-- Record set follows --
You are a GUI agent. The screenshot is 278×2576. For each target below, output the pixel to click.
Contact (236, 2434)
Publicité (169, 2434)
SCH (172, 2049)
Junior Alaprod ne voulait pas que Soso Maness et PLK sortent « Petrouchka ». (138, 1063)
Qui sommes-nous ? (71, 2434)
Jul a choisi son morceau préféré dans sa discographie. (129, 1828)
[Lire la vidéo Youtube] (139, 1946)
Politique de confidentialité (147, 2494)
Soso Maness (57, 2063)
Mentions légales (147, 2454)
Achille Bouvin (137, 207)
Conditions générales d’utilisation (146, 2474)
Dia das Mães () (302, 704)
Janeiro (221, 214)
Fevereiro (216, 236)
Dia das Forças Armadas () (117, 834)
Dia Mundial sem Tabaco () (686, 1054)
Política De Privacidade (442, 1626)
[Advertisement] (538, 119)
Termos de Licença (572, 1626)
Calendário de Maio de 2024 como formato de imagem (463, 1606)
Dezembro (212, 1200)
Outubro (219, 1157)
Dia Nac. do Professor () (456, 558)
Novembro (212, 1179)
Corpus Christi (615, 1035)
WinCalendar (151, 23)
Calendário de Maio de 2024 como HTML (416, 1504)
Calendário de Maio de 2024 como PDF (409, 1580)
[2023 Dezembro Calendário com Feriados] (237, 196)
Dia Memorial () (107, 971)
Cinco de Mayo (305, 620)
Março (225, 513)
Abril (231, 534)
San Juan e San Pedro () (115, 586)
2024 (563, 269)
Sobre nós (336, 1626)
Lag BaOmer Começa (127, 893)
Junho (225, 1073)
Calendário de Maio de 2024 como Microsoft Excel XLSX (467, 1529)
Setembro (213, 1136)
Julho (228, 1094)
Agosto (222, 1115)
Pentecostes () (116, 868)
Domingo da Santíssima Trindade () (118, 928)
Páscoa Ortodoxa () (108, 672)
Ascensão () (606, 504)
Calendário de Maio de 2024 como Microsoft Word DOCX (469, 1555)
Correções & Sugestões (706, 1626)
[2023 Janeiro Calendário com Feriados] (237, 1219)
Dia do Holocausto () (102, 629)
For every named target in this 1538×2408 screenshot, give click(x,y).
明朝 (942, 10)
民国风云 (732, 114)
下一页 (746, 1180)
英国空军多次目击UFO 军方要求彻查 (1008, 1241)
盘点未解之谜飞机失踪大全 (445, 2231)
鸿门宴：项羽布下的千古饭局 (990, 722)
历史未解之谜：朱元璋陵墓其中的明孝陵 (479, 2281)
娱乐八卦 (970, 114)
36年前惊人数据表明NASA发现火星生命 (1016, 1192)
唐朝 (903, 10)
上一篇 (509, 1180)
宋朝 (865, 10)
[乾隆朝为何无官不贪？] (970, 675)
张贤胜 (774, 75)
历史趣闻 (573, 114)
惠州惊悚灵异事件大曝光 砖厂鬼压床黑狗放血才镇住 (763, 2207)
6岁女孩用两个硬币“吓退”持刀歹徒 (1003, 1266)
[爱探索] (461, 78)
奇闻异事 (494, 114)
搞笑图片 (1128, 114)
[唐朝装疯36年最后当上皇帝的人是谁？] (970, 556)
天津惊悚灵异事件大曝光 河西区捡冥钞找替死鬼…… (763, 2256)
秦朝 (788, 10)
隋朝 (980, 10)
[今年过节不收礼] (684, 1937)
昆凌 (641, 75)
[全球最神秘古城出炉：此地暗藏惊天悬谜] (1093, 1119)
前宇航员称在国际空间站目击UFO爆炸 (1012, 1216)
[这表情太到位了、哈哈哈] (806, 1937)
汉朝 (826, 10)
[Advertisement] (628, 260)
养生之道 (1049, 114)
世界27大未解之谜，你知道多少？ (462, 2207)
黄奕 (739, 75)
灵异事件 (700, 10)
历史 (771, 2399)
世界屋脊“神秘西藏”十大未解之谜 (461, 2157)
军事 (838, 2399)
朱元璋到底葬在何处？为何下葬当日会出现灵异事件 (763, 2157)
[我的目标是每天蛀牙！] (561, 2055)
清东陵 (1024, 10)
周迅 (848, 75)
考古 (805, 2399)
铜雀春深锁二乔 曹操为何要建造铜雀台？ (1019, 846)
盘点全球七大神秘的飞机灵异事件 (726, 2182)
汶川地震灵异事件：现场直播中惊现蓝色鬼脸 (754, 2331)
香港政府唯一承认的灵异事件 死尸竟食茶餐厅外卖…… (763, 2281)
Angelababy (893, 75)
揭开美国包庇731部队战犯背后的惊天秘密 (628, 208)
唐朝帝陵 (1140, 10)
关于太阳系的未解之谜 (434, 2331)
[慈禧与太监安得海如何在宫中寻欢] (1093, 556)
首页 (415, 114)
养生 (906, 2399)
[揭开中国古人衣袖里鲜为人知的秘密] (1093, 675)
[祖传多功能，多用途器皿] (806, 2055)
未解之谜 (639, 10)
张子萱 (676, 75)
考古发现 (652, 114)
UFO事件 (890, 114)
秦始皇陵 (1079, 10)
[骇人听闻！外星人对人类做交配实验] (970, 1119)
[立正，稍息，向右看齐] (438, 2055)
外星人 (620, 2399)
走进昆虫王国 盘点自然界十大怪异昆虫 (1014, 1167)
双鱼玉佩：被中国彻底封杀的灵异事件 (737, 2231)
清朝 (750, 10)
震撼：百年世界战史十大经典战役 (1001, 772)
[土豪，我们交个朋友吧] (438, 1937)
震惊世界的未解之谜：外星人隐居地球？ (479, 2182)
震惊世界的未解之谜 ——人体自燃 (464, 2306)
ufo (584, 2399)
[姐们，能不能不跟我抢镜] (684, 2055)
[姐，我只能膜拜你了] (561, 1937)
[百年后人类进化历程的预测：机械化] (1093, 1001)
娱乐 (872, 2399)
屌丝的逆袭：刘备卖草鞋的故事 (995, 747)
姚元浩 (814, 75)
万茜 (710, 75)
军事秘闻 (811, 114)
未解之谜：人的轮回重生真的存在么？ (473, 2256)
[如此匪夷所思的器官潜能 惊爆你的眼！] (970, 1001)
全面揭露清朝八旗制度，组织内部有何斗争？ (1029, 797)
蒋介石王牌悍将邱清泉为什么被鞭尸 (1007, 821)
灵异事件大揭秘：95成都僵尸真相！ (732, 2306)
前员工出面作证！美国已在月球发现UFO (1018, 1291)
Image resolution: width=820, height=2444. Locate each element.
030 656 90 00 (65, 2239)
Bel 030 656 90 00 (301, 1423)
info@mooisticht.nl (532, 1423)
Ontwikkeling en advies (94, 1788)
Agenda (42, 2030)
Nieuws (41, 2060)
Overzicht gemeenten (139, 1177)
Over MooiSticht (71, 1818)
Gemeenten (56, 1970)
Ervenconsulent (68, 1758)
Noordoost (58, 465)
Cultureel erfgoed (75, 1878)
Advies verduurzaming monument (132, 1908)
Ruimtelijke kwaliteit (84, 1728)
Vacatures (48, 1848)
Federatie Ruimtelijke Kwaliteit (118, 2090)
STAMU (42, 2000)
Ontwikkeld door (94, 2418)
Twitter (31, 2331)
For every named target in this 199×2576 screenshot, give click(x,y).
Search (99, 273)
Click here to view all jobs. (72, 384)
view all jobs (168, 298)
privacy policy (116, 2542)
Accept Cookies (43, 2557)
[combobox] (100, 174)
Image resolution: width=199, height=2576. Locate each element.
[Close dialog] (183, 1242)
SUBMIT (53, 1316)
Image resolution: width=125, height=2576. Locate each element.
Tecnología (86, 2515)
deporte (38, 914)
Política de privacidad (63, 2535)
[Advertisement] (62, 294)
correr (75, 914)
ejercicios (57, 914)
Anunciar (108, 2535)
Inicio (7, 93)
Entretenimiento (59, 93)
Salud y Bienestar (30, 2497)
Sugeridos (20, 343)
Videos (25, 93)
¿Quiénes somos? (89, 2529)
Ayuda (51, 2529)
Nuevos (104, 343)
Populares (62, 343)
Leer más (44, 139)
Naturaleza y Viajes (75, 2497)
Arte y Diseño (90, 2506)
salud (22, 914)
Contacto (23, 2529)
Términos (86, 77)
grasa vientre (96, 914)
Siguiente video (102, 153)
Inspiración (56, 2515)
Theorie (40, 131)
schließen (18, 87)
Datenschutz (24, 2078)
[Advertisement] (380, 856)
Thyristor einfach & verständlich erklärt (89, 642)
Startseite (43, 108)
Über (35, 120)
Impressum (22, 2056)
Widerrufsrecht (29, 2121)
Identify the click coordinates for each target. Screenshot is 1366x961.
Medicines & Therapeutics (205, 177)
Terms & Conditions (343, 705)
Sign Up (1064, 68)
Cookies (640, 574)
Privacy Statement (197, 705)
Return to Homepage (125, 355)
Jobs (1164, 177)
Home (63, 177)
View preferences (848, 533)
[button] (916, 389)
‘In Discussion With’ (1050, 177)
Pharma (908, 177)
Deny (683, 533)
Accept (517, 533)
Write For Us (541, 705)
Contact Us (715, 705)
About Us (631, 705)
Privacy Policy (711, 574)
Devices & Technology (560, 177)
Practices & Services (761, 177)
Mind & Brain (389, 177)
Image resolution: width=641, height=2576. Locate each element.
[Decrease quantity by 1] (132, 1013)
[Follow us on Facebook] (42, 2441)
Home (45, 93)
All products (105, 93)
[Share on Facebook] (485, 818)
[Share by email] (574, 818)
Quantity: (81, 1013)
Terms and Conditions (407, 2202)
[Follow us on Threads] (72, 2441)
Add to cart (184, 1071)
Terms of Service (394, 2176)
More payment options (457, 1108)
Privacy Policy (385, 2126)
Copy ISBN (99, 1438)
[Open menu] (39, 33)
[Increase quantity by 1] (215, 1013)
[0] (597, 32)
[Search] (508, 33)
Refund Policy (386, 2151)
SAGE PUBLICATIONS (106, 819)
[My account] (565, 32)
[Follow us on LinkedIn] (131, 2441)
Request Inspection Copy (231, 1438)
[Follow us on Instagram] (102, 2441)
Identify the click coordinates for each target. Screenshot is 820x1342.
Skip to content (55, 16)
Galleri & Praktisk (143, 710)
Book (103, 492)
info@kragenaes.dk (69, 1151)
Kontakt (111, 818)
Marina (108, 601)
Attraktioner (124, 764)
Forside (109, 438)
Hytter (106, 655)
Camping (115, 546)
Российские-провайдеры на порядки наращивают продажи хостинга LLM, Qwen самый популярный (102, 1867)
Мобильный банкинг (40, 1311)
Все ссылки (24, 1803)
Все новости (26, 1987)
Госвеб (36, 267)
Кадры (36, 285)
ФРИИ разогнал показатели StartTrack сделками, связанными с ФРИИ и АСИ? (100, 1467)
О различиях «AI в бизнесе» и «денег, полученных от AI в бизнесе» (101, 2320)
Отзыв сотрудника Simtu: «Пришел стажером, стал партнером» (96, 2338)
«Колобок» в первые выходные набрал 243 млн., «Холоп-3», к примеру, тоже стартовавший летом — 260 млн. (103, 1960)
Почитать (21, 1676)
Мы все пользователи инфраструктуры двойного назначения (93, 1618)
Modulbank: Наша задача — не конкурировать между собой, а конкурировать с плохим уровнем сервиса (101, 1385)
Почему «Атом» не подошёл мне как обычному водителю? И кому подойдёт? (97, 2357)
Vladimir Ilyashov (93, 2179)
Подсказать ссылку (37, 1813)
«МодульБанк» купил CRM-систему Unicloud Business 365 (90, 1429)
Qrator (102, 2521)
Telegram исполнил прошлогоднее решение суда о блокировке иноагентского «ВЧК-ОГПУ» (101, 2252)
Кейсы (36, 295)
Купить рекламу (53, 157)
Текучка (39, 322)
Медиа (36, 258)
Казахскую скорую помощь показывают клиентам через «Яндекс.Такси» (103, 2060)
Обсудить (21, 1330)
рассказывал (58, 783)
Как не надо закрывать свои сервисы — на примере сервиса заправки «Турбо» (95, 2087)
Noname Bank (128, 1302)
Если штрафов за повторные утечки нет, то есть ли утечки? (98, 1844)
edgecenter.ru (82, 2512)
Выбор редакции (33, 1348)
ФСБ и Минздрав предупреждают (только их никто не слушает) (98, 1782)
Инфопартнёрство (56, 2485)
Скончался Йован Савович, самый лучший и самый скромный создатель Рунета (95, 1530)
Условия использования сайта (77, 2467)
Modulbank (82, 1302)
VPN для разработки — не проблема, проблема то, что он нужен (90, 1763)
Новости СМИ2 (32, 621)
-- Record set concluded --
Please restate only the opening stretch of the records above: every line from the first through the one containing "Jul a choisi", exactly as written.

You are a GUI agent. The screenshot is 278×2576. For each target below, output the pixel to click.
Contact (236, 2434)
Publicité (169, 2434)
SCH (172, 2049)
Junior Alaprod ne voulait pas que Soso Maness et PLK sortent « Petrouchka ». (138, 1063)
Qui sommes-nous ? (71, 2434)
Jul a choisi son morceau préféré dans sa discographie. (129, 1828)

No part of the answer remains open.